Many of Webb's colleagues, however, say he's wrong. Other Mercury News reporters I spoke to say they saw gaping holes in the series the day it came out. Apparently, even Ceppos had a hard time swallowing it: In a letter introducing a reprint of the series, he wrote, "At first I found the story too preposterous to take seriously."

That a nexus of three shady individuals was responsible for the spread of crack -- regardless of whether or not they had the CIA's blessing -- seemed ludicrous to many of Webb's critics, who go on to skewer his reporting abilities. Webb made "a ton of mistakes, fundamental, beginning-journalism mistakes," says William Rempel, a national investigative reporter for the Los Angeles Times. "They took two guys in the drug trade who had conversations with people in the CIA, and from that concluded that the CIA started the whole crack epidemic," says Dan Thomasson, Washington bureau chief of Scripps Howard News Service. "I mean, give me a break!"

Why didn't the people whose job it was to look for the story's faults have the same apprehensions? Webb's editors could easily have spiked it, or cut it, or demanded a more prudent rewrite -- taking another look, for instance, at Webb's assertion that cocaine "was virtually unobtainable in black neighborhoods before members of the CIA's army started bringing it into South-Central [Los Angeles] in the 1980s at bargain-basement prices."

Webb's explanation is simple: The story has no factual faults. Period. "The thing was edited for months," he says. "The editors were satisfied with the story. And the fact of the matter is, regardless of the quibbles, the story is true."

Webb says that the reason his story was attacked by the big boys at the New York Times, the Washington Post and the Los Angeles Times is that those newspapers "have a long, gutless history" of dismissing the allegations and now "they're seizing on anything they can to say, 'See, we didn't fall down on the job.'"

Webb declines to comment on why his own paper has now retreated from his work and hung him out to dry. He has some ideas, but says he'd need more facts before coming to a definitive conclusion.

Webb's critics accuse him, in effect, of forcing a sensationalistic and explosive interpretation on a bunch of messy, ambiguous facts. Webb says that this interpretative process is inherent in doing journalism. "A journalist's job is to find the closest proximity to the truth and not just dump a lot of ambiguities in the reader's lap," he says. "You have to make judgment calls every step of the way."

**Dataset content**
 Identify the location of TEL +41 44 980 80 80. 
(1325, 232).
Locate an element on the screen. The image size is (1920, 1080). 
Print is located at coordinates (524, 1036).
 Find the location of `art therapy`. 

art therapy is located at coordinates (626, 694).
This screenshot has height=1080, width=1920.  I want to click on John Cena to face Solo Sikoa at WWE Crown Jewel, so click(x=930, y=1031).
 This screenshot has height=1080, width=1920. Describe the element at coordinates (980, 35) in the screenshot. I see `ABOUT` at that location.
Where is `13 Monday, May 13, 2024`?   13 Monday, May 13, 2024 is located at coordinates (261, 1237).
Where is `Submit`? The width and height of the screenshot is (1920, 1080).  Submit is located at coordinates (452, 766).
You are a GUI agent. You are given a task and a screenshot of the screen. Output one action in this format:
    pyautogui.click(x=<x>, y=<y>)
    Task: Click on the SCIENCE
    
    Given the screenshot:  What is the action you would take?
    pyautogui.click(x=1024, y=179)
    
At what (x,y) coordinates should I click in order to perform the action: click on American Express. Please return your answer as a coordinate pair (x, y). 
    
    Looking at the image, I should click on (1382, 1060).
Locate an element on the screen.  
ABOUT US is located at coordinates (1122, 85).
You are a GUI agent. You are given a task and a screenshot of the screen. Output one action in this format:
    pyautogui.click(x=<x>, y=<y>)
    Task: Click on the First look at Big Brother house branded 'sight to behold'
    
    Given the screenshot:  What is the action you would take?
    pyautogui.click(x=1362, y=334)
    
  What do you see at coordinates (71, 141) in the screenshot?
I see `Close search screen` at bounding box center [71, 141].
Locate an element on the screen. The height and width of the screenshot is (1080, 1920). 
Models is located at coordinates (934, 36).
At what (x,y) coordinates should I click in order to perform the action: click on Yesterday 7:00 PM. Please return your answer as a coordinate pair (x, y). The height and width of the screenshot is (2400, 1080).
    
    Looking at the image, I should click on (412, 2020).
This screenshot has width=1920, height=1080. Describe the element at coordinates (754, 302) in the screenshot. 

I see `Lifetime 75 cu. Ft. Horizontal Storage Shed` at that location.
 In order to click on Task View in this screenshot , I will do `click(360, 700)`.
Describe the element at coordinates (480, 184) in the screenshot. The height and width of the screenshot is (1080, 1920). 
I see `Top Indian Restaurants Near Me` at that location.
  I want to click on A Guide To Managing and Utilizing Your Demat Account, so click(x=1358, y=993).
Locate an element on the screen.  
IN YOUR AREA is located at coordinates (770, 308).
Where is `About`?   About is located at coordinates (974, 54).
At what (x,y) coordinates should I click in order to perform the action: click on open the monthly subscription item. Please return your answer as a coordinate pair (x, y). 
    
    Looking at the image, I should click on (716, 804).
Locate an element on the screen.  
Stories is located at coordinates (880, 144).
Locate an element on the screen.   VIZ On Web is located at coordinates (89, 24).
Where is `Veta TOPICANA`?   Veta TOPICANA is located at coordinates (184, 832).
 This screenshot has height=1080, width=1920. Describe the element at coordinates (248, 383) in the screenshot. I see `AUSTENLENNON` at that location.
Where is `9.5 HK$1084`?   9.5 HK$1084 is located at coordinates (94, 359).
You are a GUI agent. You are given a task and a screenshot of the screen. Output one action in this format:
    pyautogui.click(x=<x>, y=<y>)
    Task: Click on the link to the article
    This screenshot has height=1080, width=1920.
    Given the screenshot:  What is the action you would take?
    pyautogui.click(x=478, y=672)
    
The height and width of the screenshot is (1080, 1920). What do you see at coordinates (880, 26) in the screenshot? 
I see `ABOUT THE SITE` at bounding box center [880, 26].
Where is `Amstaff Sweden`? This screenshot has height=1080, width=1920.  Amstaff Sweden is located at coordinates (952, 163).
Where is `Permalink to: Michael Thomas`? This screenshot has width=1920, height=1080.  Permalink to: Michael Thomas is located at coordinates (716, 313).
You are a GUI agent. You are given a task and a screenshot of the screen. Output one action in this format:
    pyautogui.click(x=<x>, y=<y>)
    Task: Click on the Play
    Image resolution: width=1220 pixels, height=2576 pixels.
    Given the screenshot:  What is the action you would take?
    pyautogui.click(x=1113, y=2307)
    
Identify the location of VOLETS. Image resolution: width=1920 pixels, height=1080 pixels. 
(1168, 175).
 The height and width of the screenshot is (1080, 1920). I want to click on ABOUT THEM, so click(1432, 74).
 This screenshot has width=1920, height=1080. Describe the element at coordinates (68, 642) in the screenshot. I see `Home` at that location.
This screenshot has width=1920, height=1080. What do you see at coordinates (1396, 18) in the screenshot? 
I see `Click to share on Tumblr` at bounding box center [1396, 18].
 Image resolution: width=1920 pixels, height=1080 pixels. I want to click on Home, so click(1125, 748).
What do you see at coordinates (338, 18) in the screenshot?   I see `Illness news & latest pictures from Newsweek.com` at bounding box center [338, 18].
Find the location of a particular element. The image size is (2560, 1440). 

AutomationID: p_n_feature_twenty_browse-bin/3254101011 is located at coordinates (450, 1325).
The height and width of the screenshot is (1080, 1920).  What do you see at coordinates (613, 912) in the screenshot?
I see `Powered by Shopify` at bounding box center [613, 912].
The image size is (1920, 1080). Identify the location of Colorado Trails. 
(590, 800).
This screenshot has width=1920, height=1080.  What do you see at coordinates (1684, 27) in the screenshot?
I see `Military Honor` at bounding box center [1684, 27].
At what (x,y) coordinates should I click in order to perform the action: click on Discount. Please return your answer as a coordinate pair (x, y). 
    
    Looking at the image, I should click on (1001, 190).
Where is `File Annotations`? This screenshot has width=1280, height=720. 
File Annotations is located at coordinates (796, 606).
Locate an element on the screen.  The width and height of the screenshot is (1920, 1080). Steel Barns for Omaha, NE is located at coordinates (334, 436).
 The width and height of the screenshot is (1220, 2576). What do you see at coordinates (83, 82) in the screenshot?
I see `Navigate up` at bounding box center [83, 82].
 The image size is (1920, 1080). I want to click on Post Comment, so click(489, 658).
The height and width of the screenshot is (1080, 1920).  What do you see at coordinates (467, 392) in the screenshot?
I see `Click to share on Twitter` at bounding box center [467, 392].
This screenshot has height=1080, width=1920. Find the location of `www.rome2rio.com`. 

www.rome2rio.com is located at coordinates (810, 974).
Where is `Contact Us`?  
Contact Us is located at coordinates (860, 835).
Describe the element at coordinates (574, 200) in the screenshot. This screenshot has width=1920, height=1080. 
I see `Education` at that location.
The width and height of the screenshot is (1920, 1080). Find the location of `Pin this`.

**Problem description**
In the passage about Webb's series, write out the stretch from "Webb says that the" through "a definitive conclusion." again, renaming "gutless" as "spineless".

**Task solution**
Webb says that the reason his story was attacked by the big boys at the New York Times, the Washington Post and the Los Angeles Times is that those newspapers "have a long, spineless history" of dismissing the allegations and now "they're seizing on anything they can to say, 'See, we didn't fall down on the job.'"

Webb declines to comment on why his own paper has now retreated from his work and hung him out to dry. He has some ideas, but says he'd need more facts before coming to a definitive conclusion.